Glossario IA
Il dizionario completo dell'Intelligenza Artificiale
K-Fold Cross-Validation
Model evaluation technique that divides the dataset into K equal partitions, where each partition serves in turn as the test set while the other K-1 serve as training. This method provides a more robust estimate of model performance by reducing evaluation variance.
Stratified K-Fold Cross-Validation
Variant of K-Fold that maintains the class distribution in each partition, essential for imbalanced datasets. This approach ensures that each fold faithfully represents the overall class distribution of the original dataset.
Holdout Method
Simple evaluation method dividing the dataset into two distinct sets: training and test, typically with ratios of 70/30 or 80/20. Although quick to implement, this method can produce biased performance estimates depending on how the data is partitioned.
Repeated Cross-Validation
Technique repeating the K-Fold process multiple times with different random partitions to reduce performance estimation variance.
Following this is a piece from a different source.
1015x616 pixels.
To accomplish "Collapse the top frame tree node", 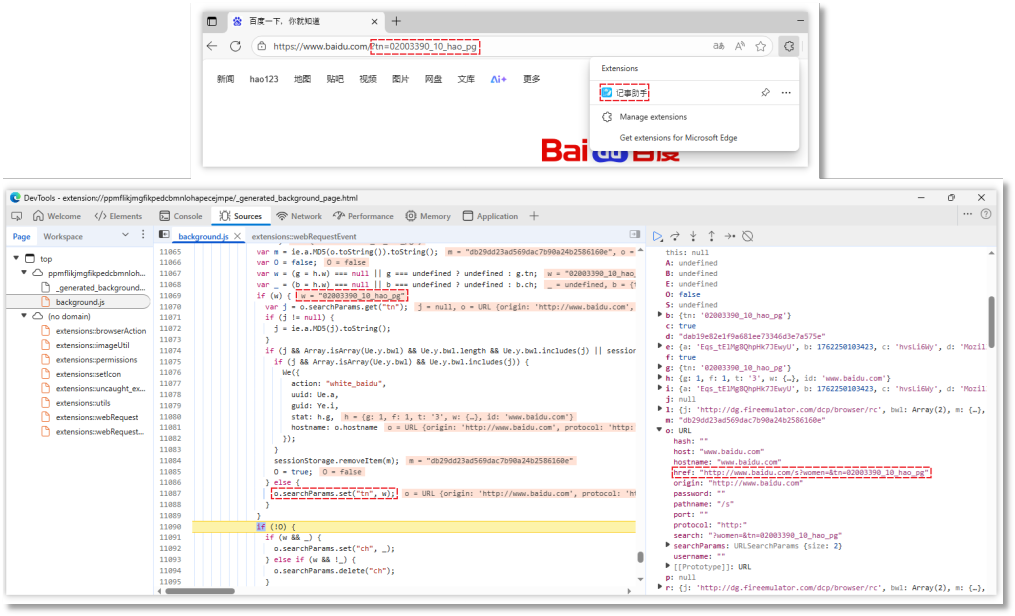I will pos(17,259).
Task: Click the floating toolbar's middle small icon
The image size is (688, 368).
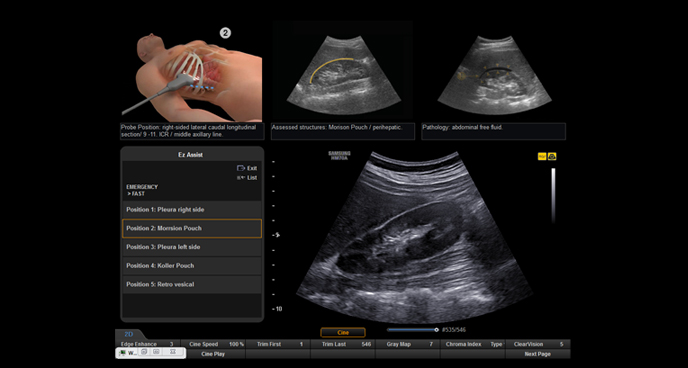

This approach combines the advantages of K-Fold with greater statistical robustness at the cost of increased computational expense.
Bootstrap Validation
Evaluation method using sampling with replacement to create multiple training and test sets from the original data. Bootstrap allows estimating the variance of model performance and is particularly useful with small datasets.
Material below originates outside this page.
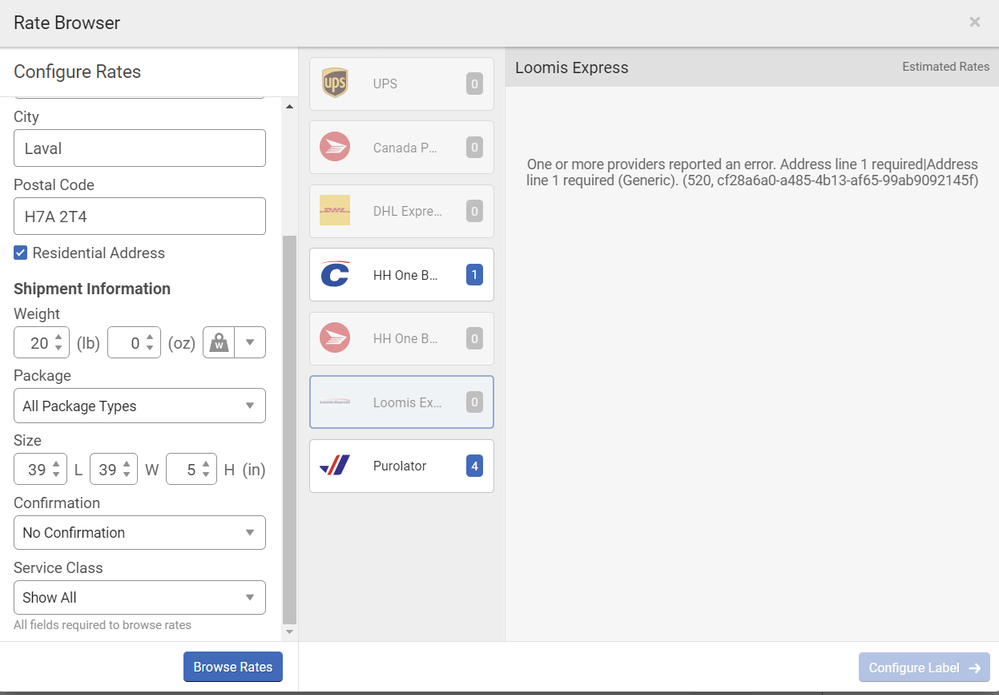Open the Service Class dropdown
This screenshot has height=695, width=999.
139,597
Grid Search with Cross-Validation
Systematic optimization technique exhaustively testing all specified hyperparameter combinations using cross-validation to evaluate each configuration. This method ensures finding the best combination within the defined grid but can be very computationally expensive.
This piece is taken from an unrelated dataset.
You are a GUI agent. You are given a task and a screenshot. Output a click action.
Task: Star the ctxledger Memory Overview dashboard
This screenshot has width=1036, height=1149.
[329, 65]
Randomized Search with Cross-Validation
Alternative to Grid Search that randomly samples a fixed number of hyperparameter combinations rather than exhaustively exploring all possibilities. This approach is often more efficient for finding good hyperparameters with fewer evaluations than Grid Search.
Learning Curve
Graph showing the evolution of model performance as a function of training set size, used to diagnose overfitting or underfitting. Learning curves help determine whether additional data could improve model performance.
Validation Curve
Diagnostic tool visualizing the impact of a single hyperparameter on training and validation performance. Validation curves help identify optimal hyperparameter values and detect bias-variance issues.
Cross-Entropy
Loss function measuring the divergence between two probability distributions, widely used in classification problems. Cross-entropy penalizes incorrect predictions more heavily when they are confident, making it an excellent training metric.
Mean Squared Error
Evaluation metric calculating the average of squared differences between predicted and actual values, particularly sensitive to large errors. MSE is commonly used for regression problems and penalizes significant errors more than MAE.
Mean Absolute Error
Regression metric measuring the average of absolute values of errors between predictions and actual values, offering direct interpretation in target variable units. Unlike MSE, MAE is less sensitive to outliers and represents the mean absolute error.
R² Score
Coefficient of determination measuring the proportion of target variable variance explained by the model, ranging from -∞ to 1. An R² of 1 indicates perfect prediction, while negative values suggest the model performs worse than a simple average.
F1-Score
Classification metric calculating the harmonic mean of precision and recall, particularly useful for imbalanced datasets. The F1-Score balances the model's ability to avoid false positives and false negatives in a single measure.
Precision-Recall Curve
Graph illustrating the trade-off between precision and recall for different classification thresholds, essential for evaluating models on imbalanced data. The area under this curve (AUC-PR) provides an aggregated performance measure independent of threshold.
ROC Curve
Curve representing the true positive rate against the false positive rate at various decision thresholds, visualizing the model's discrimination capability. The ROC curve and its area (AUC-ROC) are standards for evaluating overall binary classifier performance.
AUC Score
Area under the ROC curve measuring the probability that a classifier gives a higher score to a random positive instance than to a negative one. AUC provides a threshold-independent performance measure, particularly useful for comparing different models.
Group K-Fold Cross-Validation
A variant of K-Fold that ensures the same groups never appear in different training and test sets simultaneously. This approach is crucial when data has a group structure (patients, users) where observations from the same group are correlated.